With 30% of GP appointments relating to skin, it’s safe to say there’s a need for services and support for anyone with a skin condition.
How skin affects mental health
According to the All-Party Parliamentary Group on Skin (APPGS), Mental Health and Skin Disease, 2020 — clinicians reported 98% of skin disease patients say their condition affects their emotional and psychological wellbeing.
Jude Duncan, a Changing Faces Ambassador, was a 20-year-old student when she developed psoriasis and has since been diagnosed with psoriatic arthritis. Jude explains: “My psoriasis has taken me on a roller coaster of emotions.”
I became progressively less happy the more people made comments.Jude Duncan
The reactions of others to your skin
Often, it’s the reactions of other people to those with visible differences that can exacerbate appearance-related concerns and distress. Research from Changing Faces found that people with a visible difference experiencing hostile behaviour from others have risen to 43% in 2021 from 34% in 2019, and it’s higher for younger people (18–34) at 62%.
Jude shares her experience: “A comment from a lady in the shop where I worked broke me — I became very insecure, constantly felt like everyone was looking at me, paranoid. All this resulted in my depression and anxiety getting much worse. I became progressively less happy the more people made comments.”
Nearly two in five people (38%) with a visible difference reported that support with confidence and self-esteem would make the biggest difference to them, while one in three (34%) said support for their mental health and wellbeing was needed.
Getting the right support
Healthcare professionals seeking support for patients struggling with the impact of having a skin condition or visible difference often face long waiting lists and limited resources. However, for patients experiencing appearance-related distress, there’s a place to refer them.

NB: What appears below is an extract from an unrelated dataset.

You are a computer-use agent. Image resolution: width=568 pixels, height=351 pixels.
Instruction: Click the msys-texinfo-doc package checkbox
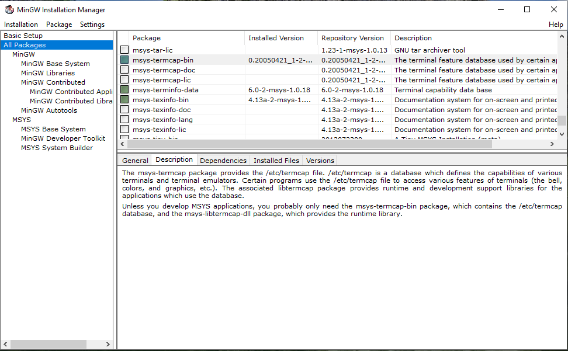pyautogui.click(x=124, y=110)
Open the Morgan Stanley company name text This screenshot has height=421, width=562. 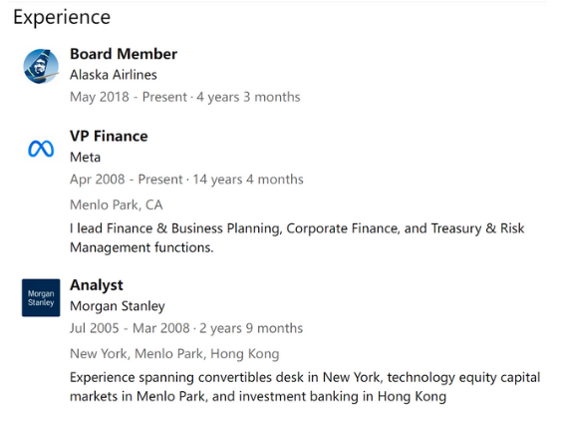pyautogui.click(x=118, y=306)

Changing Faces offers a range of services — all free and available across the UK — including specialist one-to-one counselling and coaching from qualified counsellors and practitioners. There are also online self-help resources and a help and information line to talk about experiences in a safe, supportive environment. They run peer support groups for adults and parents supported by a practitioner, plus workshops and counselling for young people and children.
Everyone should have access to the support they need. As Jude says: “If you’ve ever faced challenges like I have, remember you are not alone, and there is help out there if you need it.”